Crystal structure of the IMD of mouse MIM. (A) Schematic representation of MIM (yellow/blue, IMD; purple, middle regulatory/scaffolding region; red, WH2). (B) Ribbon representation of the structure of the IMD dimer (figure made with the program PyMOL, http://www.pymol.org). The two subunit of the dimer are colored blue and yellow. Helices 1 to 3 of each subunit are labeled H1, H2 and H3. Also shown is a sequence alignment corresponding to the conserved basic cluster at the symmetric ends of the IMD dimer (highlighted cyan in one of the subunits of the structure). In this alignment, red, blue, and green represent negatively charged, positively charged, and hydrophobic conserved amino acids, respectively.

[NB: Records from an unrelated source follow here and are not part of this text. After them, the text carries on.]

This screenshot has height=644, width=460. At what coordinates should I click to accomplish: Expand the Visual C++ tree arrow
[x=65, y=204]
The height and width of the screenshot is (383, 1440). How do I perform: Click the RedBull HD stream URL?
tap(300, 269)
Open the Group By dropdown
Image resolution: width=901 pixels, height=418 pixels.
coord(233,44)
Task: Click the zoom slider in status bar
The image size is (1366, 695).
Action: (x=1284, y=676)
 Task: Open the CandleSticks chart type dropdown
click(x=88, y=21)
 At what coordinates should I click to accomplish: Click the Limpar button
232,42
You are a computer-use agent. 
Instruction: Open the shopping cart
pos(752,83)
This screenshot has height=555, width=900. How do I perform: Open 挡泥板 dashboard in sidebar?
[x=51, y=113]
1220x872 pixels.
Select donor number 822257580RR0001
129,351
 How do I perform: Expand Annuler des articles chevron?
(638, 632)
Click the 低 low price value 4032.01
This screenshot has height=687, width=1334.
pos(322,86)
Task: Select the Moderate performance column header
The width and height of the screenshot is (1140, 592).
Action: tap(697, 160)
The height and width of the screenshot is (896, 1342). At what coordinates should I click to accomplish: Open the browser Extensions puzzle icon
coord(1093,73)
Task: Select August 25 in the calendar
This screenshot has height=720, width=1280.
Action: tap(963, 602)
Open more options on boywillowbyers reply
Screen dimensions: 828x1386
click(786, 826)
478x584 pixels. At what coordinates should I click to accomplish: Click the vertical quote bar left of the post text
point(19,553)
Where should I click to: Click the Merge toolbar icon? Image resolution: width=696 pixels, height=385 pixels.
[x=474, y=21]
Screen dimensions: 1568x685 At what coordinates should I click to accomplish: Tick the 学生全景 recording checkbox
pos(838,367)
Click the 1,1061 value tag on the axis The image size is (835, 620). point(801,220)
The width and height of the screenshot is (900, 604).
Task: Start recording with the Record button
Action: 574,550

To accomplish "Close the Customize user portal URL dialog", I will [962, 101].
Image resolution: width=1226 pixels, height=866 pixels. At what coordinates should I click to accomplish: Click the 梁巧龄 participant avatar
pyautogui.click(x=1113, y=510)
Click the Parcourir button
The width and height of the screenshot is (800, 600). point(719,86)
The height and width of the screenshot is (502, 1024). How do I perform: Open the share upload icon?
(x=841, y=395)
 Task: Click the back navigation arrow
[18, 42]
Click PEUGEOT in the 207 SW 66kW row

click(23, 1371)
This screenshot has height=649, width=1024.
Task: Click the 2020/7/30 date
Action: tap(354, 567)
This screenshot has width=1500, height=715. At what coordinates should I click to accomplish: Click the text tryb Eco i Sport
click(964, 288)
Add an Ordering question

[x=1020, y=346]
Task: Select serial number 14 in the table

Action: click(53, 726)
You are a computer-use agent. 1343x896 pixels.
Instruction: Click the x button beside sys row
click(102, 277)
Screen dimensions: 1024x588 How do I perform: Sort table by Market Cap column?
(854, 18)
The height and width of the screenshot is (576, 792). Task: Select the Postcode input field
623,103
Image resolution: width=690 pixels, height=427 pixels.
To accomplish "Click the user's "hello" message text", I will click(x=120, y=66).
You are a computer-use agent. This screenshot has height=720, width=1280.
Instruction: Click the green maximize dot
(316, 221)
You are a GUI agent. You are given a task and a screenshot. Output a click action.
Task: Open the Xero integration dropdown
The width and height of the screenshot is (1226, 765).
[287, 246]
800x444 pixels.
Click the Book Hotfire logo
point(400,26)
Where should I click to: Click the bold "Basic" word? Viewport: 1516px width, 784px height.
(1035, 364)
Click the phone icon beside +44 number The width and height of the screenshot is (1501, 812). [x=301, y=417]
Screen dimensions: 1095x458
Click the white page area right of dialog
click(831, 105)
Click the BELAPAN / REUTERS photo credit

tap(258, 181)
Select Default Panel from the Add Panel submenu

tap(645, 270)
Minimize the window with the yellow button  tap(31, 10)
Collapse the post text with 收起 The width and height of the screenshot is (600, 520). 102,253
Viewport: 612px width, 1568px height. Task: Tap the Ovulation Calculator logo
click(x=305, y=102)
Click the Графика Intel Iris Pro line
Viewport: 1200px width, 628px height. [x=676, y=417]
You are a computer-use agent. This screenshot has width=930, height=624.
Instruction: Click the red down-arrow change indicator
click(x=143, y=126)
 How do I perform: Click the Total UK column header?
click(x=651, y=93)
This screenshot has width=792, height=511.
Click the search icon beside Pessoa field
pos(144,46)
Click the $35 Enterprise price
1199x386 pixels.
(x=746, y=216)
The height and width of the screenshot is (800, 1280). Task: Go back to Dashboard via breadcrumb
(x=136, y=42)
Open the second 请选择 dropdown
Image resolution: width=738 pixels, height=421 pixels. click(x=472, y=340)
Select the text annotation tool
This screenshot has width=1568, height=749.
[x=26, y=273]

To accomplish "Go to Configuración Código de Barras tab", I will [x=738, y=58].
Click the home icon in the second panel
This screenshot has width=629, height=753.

Accession numbers are: MIM_MOUSE, Q8R1S4; MIM_HUMAN, O43312; ABBA_HUMAN, Q765P7; IRSp53_HUMAN, Q9UQB8. Red arrows point to amino acids Leu 145 and Leu 147, which were mutated in this study. (C) Slice cut through the middle of the molecular surface of the IMD dimer revealing the interior cavity. (D) Close-up view of the “flap” loop between helices 3 and 4 that covers the “signature sequence” (Yamagishi et al., 2004) of the IMD, which is a charged and conserved sequence that is buried in the structure (red colored area of helix 3). (E) Superimposition of the structures of the IMDs of MIM and IRSp53. The two structures were superimposed based on the best overlapping central region (amino acids 26-68, 72-110 and 24-66, 69-107 of both chains of MIM and IRSp53, respectively). The view is as in part B and figure 3. This orientation highlights the differences between the A chains of the two proteins (blue). Although not well seen from this angle, similar differences occur between the B chains (yellow). Notice that helix 4 of the IMD of IRSp53 is missing in MIM.